L’ONEMA (office national de l’eau et des milieux aquatiques) dressait un premier PV en 2011, ces travaux ayant été effectués sans autorisation préfectorale. Un deuxième PV était adressé fin 2011 et concernait le dépôt du dossier pour les travaux et une mise en demeure du Préfet pour remettre en état le site.

La municipalité n'a jamais répondu à ces injonctions. Le Chabot et France Nature Environnement (FNE) se sont portés parties civiles dénonçant «un chemin couvrant le ruisseau sur 200m et la disparition des écrevisses à pattes blanches»

Autre problème soulevé par ces associations écologiques «le chemin pourrait être arraché par l'eau qui ne peut être entonnée en totalité lors de forts épisodes pluvieux»

Ce chemin pourrait alors faire courir des risques aux populations vivant à proximité, «car quand l'Arize déborde, cela implique une hausse du ruisseau qui peut lui aussi déborder»
L'écrevisse à pattes blanches: «la moindre atteinte peut vouloir dire sa disparition»A la barre, le technicien de l'ODEMA était revenu sur les travaux d'érosion dus au chemin. Selon ce dernier, le ruisseau, par ailleurs répertorié sur une carte IGN, serait alimenté en aval par une source et les écrevisses à pattes blanches «inféodées au milieu aquatique» seraient en danger car «dans la partie concernée par les travaux, un curage aurait décapé l'ensemble des éléments»

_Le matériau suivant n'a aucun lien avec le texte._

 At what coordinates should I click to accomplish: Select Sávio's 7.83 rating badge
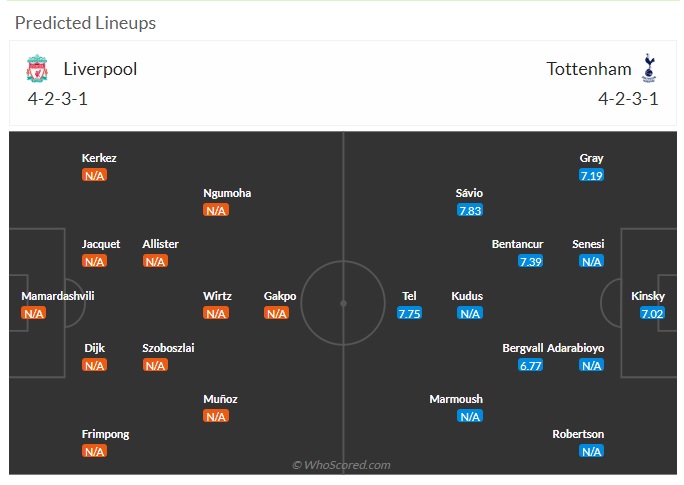(470, 211)
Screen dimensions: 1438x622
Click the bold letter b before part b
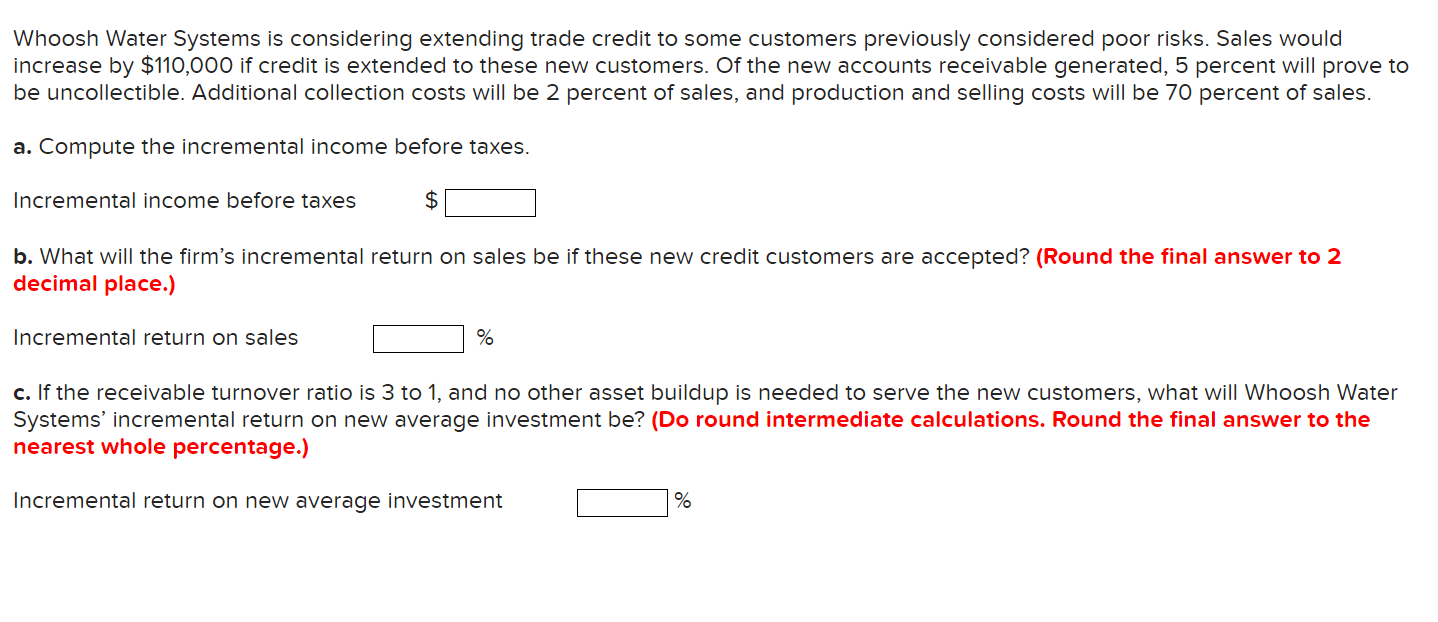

La transformation de son habitat condamnerait alors l'écrevisse à la disparition, «ces populations étant très compartimentées» Propos relayés par l'avocate des parties civiles, soulignant: «le statut de l'écrevisse à pattes blanches interdit des travaux sur son habitat»
Qu’est ce qui différencie un fossé d’un cours d’eau? Le débit de l’eauTout au long du procès, les débats ont porté sur ce point.

Hier, Me Terrasse pour les associations écologiques s'est appuyée sur plusieurs rapports pour affirmer: «une buse a bien été installée sur un ruisseau»

Pas de doute pour l'avocate des parties civiles: «une source indépendante alimente ce ruisseau possédant un fonctionnement hydrologique et écologique reconnu» A l'appui, ancienne présence des écrevisses à pattes blanches, et plantes caractéristiques. 1500€ ont été demandés au titre des dommages et intérêts pour les deux associations, une publication du jugement, ainsi que le remboursement des frais de justice.

Au Parquet, Sarah Gonzalvez a parlé «d'un dossier environnemental où les mots ont leur importance» Pour le procureur qui ne peut s'appuyer sur une définition juridique des cours d'eau, les infractions sont néanmoins constatées et caractérisées.

Se référant à la jurisprudence et à ses critères, Sarah Gonzalvez a souligné: «les critères sont ici établis avec la présence du lit de ce ruisseau et son débit suffisant tout au long de l'année» Les travaux de la mairie ont «bien impacté la vie aquatique et aggravé les risques d'inondations», pour le procureur qui a requis une peine de 20.000€ avec sursis.

A la défense, Me Larrouy-Castera a affirmé «qu'aucun élément ne permet d'affirmer la présence des écrevisses» Concernant le débit de l'eau, «aucun élément supplémentaire n'a été apporté par la commission rogatoire», a lancé l'avocat, soulignant «l'incertitude réelle sur l'existence dudit ruisseau»

Le jugement a été mis en délibéré au 24 juin par Isabelle de Combette de Caumon.